Sous la pression de la rue et l’impulsion du gouvernement, des magistrats libanais s’attaquent, depuis près de trois mois, à des dossiers de corruption. Mais ces démarches ne plaisent pas à tout le monde
Parallèlement à l’action de la justice, le gouvernement s’est employé, ces dernières semaines, à renforcer son arsenal législatif et juridique de lutte contre la corruption (AFP)
Par Paul Khalifeh à BEYROUTH, Liban

La lutte contre la corruption tentaculaire qui gangrène la classe politique et l’administration publique au Liban est l’une des principales revendications du mouvement de contestation qui secoue le pays depuis le 17 octobre dernier.

Le Liban occupait le 137e rang sur 180 au classement 2019 de l’indice de perception de la corruption, publié dans le rapport annuel de Transparency International (TI).

Dans une série de recommandations rendues publiques le 24 octobre, la branche libanaise de l’ONG préconise « la lutte contre la corruption dans le secteur public […] », « la levée du secret bancaire des responsables officiels et des hauts fonctionnaires », ainsi que de « l’immunité des anciens ministres, députés et hauts fonctionnaires, ou ceux en exercice », et le renforcement de l’indépendance de la magistrature.

Le Premier ministre Hassan Diab semble avoir entendu le message de la rue, porté également par la communauté internationale. Dix jours après la formation de son gouvernement, le 21 janvier, il reçoit les chefs des différents organes de contrôle de l’État devant lesquels il insiste sur la priorité donnée à la lutte contre la corruption.   

La déclaration ministérielle met aussi l’accent sur « l’indépendance de la justice », « la lutte contre la corruption » et « la récupération des fonds publics pillés ».

La rue veut en finir avec la corruption

Couverts par le pouvoir exécutif et par le mouvement de contestation populaire qui exige que les responsables du pillage des caisses de l’État soient traduits en justice, des juges d’instruction et des procureurs commencent à ouvrir des dossiers que l’on croyait inaccessibles ou clos à jamais.

Début février, un juge d’instruction du Mont-Liban, Nadim Nachef, émet ainsi un mandat d’arrêt à l’encontre de l’ex PDG du Casino du Liban, Hamid Kreidi, pour abus de confiance, détournement de fonds et fraude.

Il sera traduit devant un juge pénal début mai par la procureure du Mont-Liban, Ghada Aoun, une des juges les plus en vue dans la lutte contre la corruption.
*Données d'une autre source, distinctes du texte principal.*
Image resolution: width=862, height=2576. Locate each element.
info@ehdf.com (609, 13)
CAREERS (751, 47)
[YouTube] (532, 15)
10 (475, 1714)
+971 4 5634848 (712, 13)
Le suspect, qui se trouve en Suisse, a rejeté les accusations portées contre lui, les qualifiant de « calomnies ».

Le 6 mars, la juge des référés à Beyrouth, Hala Naja, émet une interdiction de quitter le territoire à l’encontre du directeur du port de Beyrouth, Hassan Koreitem, au lendemain de la levée de son immunité de la part de son ministre de tutelle pour qu’il puisse être poursuivi en justice.
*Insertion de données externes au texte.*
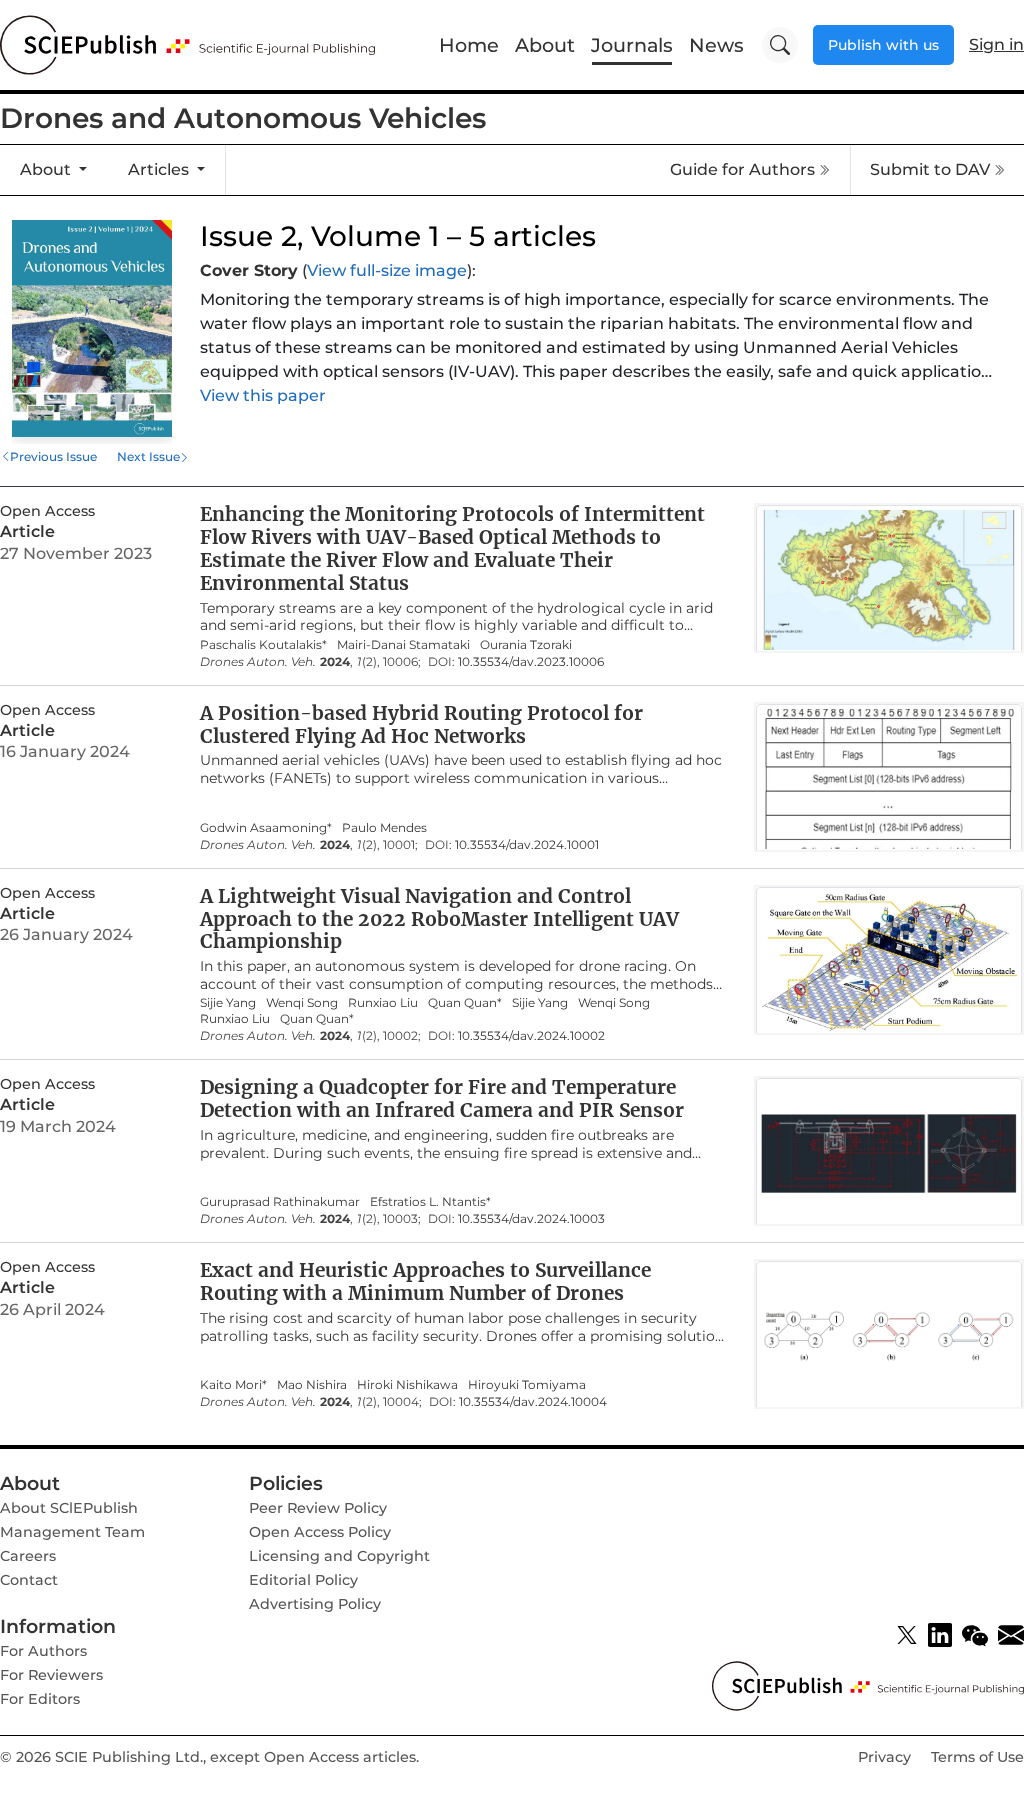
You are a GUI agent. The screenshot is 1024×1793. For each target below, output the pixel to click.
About (545, 45)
Ce haut fonctionnaire est soupçonné de dilapidation des fonds publics et de négligence professionnelle. Le port de Beyrouth est considéré comme l’un des hauts lieux de la corruption avec un manque à gagner pour l’État estimé à 800 millions de dollars par an, voire le double ou plus selon certaines sources.

Un jeune libanais participe à une manifestation contre une élite politique accusée de corruption et d’incompétence, dans le centre-ville de Beyrouth, le 17 janvier 2020 (AFP)
Un jeune libanais participe à une manifestation contre une élite politique accusée de corruption et d’incompétence, dans le centre-ville de Beyrouth, le 17 janvier 2020 (AFP)
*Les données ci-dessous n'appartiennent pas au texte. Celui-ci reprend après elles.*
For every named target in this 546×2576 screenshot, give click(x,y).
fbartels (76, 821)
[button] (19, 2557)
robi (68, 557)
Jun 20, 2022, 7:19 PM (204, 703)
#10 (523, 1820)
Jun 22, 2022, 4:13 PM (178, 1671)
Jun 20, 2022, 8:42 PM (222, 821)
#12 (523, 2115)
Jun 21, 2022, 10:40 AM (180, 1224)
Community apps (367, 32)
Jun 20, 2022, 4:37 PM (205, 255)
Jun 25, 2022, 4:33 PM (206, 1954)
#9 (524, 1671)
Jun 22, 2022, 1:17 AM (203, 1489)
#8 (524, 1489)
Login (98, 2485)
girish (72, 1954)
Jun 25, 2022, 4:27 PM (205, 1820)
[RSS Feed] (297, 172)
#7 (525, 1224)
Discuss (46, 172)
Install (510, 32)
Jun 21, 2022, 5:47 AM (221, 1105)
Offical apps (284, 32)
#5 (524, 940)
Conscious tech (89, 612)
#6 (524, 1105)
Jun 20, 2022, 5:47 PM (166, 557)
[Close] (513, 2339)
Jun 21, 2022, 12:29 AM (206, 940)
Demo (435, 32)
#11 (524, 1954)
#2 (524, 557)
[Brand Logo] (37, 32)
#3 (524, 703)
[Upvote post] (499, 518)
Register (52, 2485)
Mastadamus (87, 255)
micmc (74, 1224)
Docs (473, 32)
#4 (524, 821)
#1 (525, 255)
Quelques semaines plus tard, le procureur général, Ghassan Oueidat, s’attaque à l’un des dossiers les plus épineux : l’occupation et l’exploitation illégales par des propriétaires privés des biens-fonds maritimes publics sur lesquels ils ont construit des centres balnéaires ou des restaurants pendant et après la guerre civile (1975-1990).

Le plus haut magistrat de la justice debout ordonne l’évacuation de ces lieux et la confiscation des biens qui s’y trouvent. Les biens-fonds maritimes illégaux représentent un manque à gagner de plusieurs dizaines de millions de dollars pour l’État.

Des ministres entendus par les juges, des fonctionnaires arrêtés

Mais de tous les dossiers, celui qui a le plus défrayé la chronique est l’affaire dite du « fuel défectueux ». Il s’agit de carburant non conforme aux normes, destiné à être livré aux centrales électriques par la société algérienne Sonatrach, dans le cadre d’un contrat signé avec l’État libanais en 2005.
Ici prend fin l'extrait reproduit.